Today, while the long-term affects remain a mystery, health professionals are still working overtime treating the short-term health effects that continue to emerge. People like Diane Van Dyke, whose cuts wont heal and whose breathing is bad, continue to complain to their doctors. Levin said in March that 50 percent of the 2,500 workers he had examined experience upper and lower respiratory problems. The National Resources Defense Council Environmental Impact report estimates that as many as 10,000 New Yorkers living or working near Ground Zero suffer health effects related to air pollution from 9/11. Earlier this month an article in the Journal of the American Medical Association asserted that dozens of newborns had a low birth weight after their mothers were exposed to dust from the Trade Center collapse. And according to Dr. Stephen Markowitz, who heads the Center for Biology and Natural Systems at Queens College, nearly all of the 400 laborers who worked on building cleanups and consulted a mobile medical clinic exhibited lasting health affects, including respiratory infections, allergies and skin rashes. The workers breathed the same dust that is in residents apartments.

Surprisingly, its the pulverized concrete that presents the greatest short-term health threat, Levin said, because its highly alkaline. A U.S. Geological Survey study of the particulate matter at Ground Zero conducted from Sept. 17-18, 2001 found that the pulverized concrete in the dust had a comparable alkalinity to liquid ammonia. Breathing in concrete dust into moist internal organs is like re-mixing cement in the lungs, and once it becomes a liquid again, it will burn and scar the tissue it contacts.

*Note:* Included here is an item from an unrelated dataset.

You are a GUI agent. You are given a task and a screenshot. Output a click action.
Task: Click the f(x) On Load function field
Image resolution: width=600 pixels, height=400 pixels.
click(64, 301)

But heavy metals, organic compounds and asbestos present the greatest long-term threat. According to the Centers for Disease Control, breathing larger fibers of asbestos deeply over prolonged periods of time can cause a condition called asbestosis, a swelling and irritation that will permanently scar the inside of the lungs, impairing breathing, and possibly even leading to death. It can also cause mesothelioma, a usually fatal cancer of the thin membrane that surrounds the internal organs, or other cancers of the lung, pancreas, or stomach.

Levin said that while he does expect respiratory ailments and immune deficiencies to increase, he does not expect to see a significant rise in cancer rates related to the Trade Center dust. His optimism is a gut feeling based on health histories of workers with career-long exposure to similar contaminants, like plumbers who work in dusty, asbestos-filled basements. But ultimately, he doesnt know. In either case, he said, the governments wait-and-see attitude is an irresponsible approach to public health. "Finding illnesses after the fact," Levin said, "its what you could call in crude epidemiological terms, counting the bodies."

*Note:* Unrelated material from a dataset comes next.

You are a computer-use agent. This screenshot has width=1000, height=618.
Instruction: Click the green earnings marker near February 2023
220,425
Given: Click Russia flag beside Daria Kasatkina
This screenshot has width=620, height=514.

Nadler agrees, warning that what seems like minimal contamination now will add up over years of consistent exposure. Thousands of workers and residents may breathe minimal amounts of lead or asbestos unwittingly over the next decade because their buildings were never cleaned. "The problem you have in things like asbestos and fine particulate matter is the length of exposure," then-EPA director Whitman said in the PBS Newshour interview. "Its not so much one hit, its if you live with it over time." Still, it could be 20 or 30 years before doctors and residents fully understand the public health implications of the dust exposure. And there are other implications too.

In a January 2003 draft report of a scathing, as yet unreleased assessment of the EPAs response in lower Manhattan, the agencys own Inspector Generals office concluded that the EPA did not have the proper information to assure residents that the air was safe to breathe, that the standards the agency set for asbestos levels were unusually low and inconsistent with EPA regulations, that the clean-up was compromised by cost-cutting, and finally, that the Bush administration played an unusual and inappropriate role in editing and shaping all of the information released by the EPA to the public. This indicting report is due out this September, long after the damage has been done.

Each time the EPA told the public the air was safe, each time it reversed a decision, or changed a statement, it lowered the publics confidence in its expertise. "The loss of credibility is a serious concern because now that people are still wrestling with questions they dont feel that they can trust the government to speak honestly to them," Levin said.

Clearly, New Yorkers' trust in the Bush administration on these issues is already at the breaking point -- or past it. Just before Christmas last year, the New York City Council held an acrimonious hearing to evaluate what the federal government was doing to ensure the health of residents. About 80 residents, environmental and occupational health professionals, lawyers, and politicians packed the chamber seats; inscribed on the ceiling overhead, Lincoln's famous words -- "a government of the people, by the people, for the people" -- hung like a gold-lettered question in the air.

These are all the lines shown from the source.